Wyeth    Still-Life in Landscape

ワイエスのこの絵「Spring Fed」は、牛舎の中の牛用の水飲み場を描いている。水槽があり、窓の外には牛が見える。そして壁にかけられたバケツが目をひく。このバケツは斜めに置かれているが、遠近法的に極めて正確で、金属の質感表現もすごい。バケツの存在感が際立っている。このバケツだけで静物画として成り立つほどだ。ワイエス自身も、この絵を描こうとひらめいたのは壁にへばりついたこのバケツのためだったと語っている。

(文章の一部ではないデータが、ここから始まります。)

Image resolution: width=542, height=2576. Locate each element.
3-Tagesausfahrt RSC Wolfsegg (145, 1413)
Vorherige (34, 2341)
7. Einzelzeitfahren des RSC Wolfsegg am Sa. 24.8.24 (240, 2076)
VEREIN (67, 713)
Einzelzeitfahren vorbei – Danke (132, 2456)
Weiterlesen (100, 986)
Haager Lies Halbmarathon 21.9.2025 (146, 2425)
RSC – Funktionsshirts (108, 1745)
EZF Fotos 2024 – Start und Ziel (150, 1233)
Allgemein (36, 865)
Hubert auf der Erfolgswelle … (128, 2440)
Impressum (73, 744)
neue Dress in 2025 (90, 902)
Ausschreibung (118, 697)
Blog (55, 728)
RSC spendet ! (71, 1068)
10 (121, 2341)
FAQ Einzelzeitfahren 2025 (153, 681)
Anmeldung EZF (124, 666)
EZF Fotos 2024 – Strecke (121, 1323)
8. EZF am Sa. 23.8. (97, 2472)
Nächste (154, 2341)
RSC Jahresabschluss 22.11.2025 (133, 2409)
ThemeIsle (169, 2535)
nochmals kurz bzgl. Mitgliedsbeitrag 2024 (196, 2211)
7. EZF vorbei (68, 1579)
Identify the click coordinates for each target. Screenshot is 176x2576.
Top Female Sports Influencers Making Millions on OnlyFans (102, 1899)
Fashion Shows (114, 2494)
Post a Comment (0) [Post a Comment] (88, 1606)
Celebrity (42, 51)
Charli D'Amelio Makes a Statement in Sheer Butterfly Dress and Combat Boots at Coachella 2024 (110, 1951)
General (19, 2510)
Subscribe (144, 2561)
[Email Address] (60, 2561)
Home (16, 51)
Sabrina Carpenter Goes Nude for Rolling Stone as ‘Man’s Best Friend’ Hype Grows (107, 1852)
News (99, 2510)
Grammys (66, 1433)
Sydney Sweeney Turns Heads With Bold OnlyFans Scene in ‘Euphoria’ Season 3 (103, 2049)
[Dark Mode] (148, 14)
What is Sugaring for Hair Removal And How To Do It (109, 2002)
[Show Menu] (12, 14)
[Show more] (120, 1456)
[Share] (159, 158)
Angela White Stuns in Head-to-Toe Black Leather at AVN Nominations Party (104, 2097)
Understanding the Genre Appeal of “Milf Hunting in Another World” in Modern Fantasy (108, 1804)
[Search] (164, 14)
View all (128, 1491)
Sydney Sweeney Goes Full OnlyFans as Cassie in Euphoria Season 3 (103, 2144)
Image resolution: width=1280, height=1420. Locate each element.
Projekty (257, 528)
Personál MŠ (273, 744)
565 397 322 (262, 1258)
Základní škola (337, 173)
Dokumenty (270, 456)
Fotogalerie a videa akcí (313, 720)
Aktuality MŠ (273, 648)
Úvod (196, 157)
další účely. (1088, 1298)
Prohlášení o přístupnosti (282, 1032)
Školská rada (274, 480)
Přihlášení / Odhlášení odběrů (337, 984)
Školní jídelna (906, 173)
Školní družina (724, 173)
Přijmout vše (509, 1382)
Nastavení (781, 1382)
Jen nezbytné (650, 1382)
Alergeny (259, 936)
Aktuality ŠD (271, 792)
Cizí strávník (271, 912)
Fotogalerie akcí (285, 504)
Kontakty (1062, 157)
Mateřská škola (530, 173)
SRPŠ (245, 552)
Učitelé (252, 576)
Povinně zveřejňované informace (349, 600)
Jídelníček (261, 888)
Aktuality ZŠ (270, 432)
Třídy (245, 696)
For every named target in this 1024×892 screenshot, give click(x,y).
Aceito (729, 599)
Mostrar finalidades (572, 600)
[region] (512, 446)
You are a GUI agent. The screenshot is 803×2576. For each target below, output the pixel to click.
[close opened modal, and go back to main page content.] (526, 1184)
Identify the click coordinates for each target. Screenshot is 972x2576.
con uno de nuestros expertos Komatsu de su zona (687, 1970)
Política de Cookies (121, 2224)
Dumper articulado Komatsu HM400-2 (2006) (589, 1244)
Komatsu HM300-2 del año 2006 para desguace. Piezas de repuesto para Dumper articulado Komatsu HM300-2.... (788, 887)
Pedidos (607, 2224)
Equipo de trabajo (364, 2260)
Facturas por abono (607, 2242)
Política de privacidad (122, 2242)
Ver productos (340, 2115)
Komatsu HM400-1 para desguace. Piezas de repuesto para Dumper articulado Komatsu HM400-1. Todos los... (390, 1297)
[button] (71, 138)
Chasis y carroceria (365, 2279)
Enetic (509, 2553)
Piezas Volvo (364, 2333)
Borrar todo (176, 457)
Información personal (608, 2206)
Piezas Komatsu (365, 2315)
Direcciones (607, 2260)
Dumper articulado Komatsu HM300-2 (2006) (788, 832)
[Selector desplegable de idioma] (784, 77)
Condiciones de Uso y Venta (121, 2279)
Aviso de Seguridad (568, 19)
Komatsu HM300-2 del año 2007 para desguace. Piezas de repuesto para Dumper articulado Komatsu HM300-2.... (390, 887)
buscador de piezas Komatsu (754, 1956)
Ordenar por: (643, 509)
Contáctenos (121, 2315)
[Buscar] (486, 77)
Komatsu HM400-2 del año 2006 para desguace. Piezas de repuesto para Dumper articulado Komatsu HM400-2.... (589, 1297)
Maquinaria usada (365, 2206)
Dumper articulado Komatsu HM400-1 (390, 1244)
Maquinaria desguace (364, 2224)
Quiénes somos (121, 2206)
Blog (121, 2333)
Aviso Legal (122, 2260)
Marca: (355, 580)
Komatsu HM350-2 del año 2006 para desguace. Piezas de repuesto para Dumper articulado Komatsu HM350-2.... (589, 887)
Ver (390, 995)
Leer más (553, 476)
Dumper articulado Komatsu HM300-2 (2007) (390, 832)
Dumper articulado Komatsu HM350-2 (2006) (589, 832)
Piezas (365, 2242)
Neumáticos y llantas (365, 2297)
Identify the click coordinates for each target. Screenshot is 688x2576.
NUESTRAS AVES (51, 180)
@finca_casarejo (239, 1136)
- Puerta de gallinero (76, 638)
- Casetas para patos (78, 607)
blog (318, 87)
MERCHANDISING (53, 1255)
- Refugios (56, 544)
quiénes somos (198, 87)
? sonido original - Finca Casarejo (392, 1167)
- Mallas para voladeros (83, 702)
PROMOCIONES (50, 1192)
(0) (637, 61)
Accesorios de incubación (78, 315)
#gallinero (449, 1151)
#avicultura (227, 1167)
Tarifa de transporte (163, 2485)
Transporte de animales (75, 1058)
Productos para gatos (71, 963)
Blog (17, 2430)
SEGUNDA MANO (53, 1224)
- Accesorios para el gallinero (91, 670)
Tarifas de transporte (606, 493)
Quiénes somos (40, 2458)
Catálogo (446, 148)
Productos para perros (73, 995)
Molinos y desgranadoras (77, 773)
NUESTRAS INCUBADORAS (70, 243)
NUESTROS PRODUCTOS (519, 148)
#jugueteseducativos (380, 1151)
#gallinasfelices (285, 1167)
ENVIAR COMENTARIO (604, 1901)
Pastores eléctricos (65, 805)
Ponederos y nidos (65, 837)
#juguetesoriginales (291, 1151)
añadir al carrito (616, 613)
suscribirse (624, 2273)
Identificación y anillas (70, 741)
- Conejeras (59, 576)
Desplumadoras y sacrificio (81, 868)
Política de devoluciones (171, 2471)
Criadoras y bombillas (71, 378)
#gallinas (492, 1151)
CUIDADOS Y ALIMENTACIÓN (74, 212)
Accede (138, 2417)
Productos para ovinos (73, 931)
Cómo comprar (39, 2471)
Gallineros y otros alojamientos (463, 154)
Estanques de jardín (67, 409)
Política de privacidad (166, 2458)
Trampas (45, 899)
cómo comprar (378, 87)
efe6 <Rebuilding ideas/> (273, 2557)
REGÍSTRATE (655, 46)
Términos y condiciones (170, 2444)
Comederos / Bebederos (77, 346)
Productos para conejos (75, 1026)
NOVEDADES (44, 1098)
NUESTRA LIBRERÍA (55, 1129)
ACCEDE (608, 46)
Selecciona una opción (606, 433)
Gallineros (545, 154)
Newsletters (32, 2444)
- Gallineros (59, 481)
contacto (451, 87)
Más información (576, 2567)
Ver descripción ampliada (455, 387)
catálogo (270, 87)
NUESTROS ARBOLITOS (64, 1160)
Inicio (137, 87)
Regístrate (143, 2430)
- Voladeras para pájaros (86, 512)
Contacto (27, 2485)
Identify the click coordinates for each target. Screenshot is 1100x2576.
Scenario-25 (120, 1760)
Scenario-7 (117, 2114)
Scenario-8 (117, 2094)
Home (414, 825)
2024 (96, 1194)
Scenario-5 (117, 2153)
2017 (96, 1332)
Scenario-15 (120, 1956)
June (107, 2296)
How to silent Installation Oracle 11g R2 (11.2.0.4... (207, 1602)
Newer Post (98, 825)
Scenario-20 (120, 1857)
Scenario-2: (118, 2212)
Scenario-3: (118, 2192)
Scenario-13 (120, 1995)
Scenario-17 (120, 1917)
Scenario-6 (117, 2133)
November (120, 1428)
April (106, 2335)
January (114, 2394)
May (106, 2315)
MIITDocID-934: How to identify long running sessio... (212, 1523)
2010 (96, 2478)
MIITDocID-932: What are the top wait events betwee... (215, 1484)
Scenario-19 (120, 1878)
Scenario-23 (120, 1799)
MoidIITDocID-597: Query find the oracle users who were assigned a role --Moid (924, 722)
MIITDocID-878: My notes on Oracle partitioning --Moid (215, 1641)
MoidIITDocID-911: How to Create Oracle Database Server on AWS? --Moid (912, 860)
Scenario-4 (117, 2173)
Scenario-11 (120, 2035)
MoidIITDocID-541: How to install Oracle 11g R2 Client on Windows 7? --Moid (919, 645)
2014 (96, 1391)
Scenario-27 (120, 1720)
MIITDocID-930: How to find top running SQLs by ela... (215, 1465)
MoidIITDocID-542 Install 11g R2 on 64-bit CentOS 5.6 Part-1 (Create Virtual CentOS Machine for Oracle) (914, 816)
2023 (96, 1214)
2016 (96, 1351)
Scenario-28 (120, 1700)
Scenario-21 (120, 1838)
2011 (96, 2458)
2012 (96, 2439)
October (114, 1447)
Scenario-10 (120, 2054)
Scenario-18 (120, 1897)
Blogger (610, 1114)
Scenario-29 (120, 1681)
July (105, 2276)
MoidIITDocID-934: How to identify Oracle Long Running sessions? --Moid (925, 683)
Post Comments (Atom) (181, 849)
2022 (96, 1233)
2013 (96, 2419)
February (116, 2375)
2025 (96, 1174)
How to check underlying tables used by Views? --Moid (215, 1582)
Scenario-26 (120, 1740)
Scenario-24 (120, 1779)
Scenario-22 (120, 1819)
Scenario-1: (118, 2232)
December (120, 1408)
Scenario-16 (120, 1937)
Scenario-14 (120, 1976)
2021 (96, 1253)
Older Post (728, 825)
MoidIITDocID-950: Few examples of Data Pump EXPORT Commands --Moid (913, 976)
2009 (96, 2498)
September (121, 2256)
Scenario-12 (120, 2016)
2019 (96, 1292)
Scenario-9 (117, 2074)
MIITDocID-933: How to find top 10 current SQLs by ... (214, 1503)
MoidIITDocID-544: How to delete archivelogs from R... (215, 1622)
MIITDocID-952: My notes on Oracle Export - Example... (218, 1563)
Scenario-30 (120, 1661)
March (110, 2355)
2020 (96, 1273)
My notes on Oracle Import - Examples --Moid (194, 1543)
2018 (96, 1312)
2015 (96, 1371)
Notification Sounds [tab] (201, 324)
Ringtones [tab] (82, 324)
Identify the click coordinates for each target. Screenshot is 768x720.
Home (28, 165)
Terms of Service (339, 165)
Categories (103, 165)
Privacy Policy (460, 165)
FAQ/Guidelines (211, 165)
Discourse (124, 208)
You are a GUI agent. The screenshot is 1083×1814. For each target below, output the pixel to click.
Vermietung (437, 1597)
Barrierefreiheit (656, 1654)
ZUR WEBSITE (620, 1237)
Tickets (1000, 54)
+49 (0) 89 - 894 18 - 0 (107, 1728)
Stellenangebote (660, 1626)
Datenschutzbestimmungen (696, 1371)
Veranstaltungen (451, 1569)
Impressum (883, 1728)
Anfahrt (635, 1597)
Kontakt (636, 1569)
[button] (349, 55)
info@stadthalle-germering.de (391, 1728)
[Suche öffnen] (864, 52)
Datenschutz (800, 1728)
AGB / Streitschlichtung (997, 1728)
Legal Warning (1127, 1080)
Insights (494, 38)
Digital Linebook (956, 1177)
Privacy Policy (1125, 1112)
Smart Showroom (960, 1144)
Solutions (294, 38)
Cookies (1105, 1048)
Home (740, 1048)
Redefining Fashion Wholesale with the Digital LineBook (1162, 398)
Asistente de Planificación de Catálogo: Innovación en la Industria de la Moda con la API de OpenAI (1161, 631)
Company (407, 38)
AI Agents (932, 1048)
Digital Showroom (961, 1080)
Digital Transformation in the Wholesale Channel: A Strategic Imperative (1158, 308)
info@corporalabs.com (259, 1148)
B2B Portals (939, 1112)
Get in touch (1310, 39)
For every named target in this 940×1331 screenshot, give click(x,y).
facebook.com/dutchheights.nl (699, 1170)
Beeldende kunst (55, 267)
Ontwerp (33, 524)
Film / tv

ワイエスは、なんでもない日常的な物に目を向けて観察し、それを描写することが多い。それは風景画の中の点景として軽く扱われるのではなく、絵の中の主役のようになっている。だから風景画と静物画が融合したような絵になる。

 

この絵の制作過程で、たくさんの習作スケッチが行われているが、バケツを中心にして、どう画面全体を構成するかに注力している。以下の一連のスケッチを見るとそれがよくわかる。

最初は主役のバケツを細密描写することから始めている。







背景の検討をしている。後ろに仕事をしている奥さんをクイックスケッチで描く。しかし現場に奥さんがいたわけではない。他の時に描いたデッサンをはめ込んでいる。





奥さんを消して窓を描いている。牛舎の雰囲気を出そうとしているが、主役はあくまでバケツだ。






窓の外に牛を描く。画面の全体構成が固まってきた。







バケツと水槽を改めて細く描写する。水槽の水なども書き込んでいる。







着色をしてほぼファイナルに近づく。


ワイエスは写実的なために見た通りに忠実に描いていると思われがちだが、実際は色々な要素を組み合わせながら自分の描きたいイメージを表現できるように絵を組み立てていることが、この制作過程から読み取れる。